> **Work item**:
Could you copy out all of the entries exactly?

Start of Material for this task

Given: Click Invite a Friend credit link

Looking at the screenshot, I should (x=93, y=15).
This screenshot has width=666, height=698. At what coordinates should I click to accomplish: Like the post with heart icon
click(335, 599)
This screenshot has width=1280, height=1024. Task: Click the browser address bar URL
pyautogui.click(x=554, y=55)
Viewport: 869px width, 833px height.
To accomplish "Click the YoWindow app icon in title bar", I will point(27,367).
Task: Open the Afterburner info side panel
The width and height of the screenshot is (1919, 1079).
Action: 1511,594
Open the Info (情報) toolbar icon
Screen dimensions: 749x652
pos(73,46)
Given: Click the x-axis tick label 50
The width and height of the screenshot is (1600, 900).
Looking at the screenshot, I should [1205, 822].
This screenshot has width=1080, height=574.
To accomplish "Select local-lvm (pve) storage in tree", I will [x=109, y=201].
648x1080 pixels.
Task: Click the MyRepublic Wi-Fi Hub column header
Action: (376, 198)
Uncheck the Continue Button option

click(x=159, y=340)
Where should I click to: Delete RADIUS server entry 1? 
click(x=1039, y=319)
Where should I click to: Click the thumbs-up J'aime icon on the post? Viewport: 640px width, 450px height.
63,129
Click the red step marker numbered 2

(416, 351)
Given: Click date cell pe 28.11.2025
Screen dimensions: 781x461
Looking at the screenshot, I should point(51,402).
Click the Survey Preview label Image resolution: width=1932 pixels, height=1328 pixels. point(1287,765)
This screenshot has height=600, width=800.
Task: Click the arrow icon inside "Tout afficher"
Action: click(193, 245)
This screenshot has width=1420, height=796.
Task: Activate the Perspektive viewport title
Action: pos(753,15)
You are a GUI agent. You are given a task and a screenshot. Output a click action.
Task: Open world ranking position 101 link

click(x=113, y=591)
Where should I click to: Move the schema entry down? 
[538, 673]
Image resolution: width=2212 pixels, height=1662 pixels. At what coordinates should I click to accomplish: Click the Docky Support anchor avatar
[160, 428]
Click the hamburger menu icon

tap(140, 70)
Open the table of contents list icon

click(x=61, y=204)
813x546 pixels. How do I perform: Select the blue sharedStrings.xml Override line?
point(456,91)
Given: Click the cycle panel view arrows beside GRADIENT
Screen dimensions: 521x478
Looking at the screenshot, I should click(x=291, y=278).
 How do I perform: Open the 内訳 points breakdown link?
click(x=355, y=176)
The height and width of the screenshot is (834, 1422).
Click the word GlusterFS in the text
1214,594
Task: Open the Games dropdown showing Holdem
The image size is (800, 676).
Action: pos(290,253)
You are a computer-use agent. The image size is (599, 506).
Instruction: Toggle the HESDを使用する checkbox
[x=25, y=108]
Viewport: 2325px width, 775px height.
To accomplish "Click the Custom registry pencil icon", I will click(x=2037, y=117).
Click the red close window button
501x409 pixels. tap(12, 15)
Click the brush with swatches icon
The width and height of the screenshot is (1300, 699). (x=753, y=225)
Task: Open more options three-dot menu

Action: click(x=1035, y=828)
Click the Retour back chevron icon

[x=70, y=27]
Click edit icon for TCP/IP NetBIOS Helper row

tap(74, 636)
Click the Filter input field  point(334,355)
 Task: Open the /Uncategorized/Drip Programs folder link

End of Material for this task

> **Finished task**:
Given: Click Invite a Friend credit link

Looking at the screenshot, I should (x=93, y=15).
This screenshot has width=666, height=698. At what coordinates should I click to accomplish: Like the post with heart icon
click(335, 599)
This screenshot has width=1280, height=1024. Task: Click the browser address bar URL
pyautogui.click(x=554, y=55)
Viewport: 869px width, 833px height.
To accomplish "Click the YoWindow app icon in title bar", I will point(27,367).
Task: Open the Afterburner info side panel
The width and height of the screenshot is (1919, 1079).
Action: 1511,594
Open the Info (情報) toolbar icon
Screen dimensions: 749x652
pos(73,46)
Given: Click the x-axis tick label 50
The width and height of the screenshot is (1600, 900).
Looking at the screenshot, I should [1205, 822].
This screenshot has width=1080, height=574.
To accomplish "Select local-lvm (pve) storage in tree", I will [x=109, y=201].
648x1080 pixels.
Task: Click the MyRepublic Wi-Fi Hub column header
Action: (376, 198)
Uncheck the Continue Button option

click(x=159, y=340)
Where should I click to: Delete RADIUS server entry 1? 
click(x=1039, y=319)
Where should I click to: Click the thumbs-up J'aime icon on the post? Viewport: 640px width, 450px height.
63,129
Click the red step marker numbered 2

(416, 351)
Given: Click date cell pe 28.11.2025
Screen dimensions: 781x461
Looking at the screenshot, I should point(51,402).
Click the Survey Preview label Image resolution: width=1932 pixels, height=1328 pixels. point(1287,765)
This screenshot has height=600, width=800.
Task: Click the arrow icon inside "Tout afficher"
Action: click(193, 245)
This screenshot has width=1420, height=796.
Task: Activate the Perspektive viewport title
Action: pos(753,15)
You are a GUI agent. You are given a task and a screenshot. Output a click action.
Task: Open world ranking position 101 link

click(x=113, y=591)
Where should I click to: Move the schema entry down? 
[538, 673]
Image resolution: width=2212 pixels, height=1662 pixels. At what coordinates should I click to accomplish: Click the Docky Support anchor avatar
[160, 428]
Click the hamburger menu icon

tap(140, 70)
Open the table of contents list icon

click(x=61, y=204)
813x546 pixels. How do I perform: Select the blue sharedStrings.xml Override line?
point(456,91)
Given: Click the cycle panel view arrows beside GRADIENT
Screen dimensions: 521x478
Looking at the screenshot, I should click(x=291, y=278).
 How do I perform: Open the 内訳 points breakdown link?
click(x=355, y=176)
The height and width of the screenshot is (834, 1422).
Click the word GlusterFS in the text
1214,594
Task: Open the Games dropdown showing Holdem
The image size is (800, 676).
Action: pos(290,253)
You are a computer-use agent. The image size is (599, 506).
Instruction: Toggle the HESDを使用する checkbox
[x=25, y=108]
Viewport: 2325px width, 775px height.
To accomplish "Click the Custom registry pencil icon", I will click(x=2037, y=117).
Click the red close window button
501x409 pixels. tap(12, 15)
Click the brush with swatches icon
The width and height of the screenshot is (1300, 699). (x=753, y=225)
Task: Open more options three-dot menu

Action: click(x=1035, y=828)
Click the Retour back chevron icon

[x=70, y=27]
Click edit icon for TCP/IP NetBIOS Helper row

tap(74, 636)
Click the Filter input field  point(334,355)
 Task: Open the /Uncategorized/Drip Programs folder link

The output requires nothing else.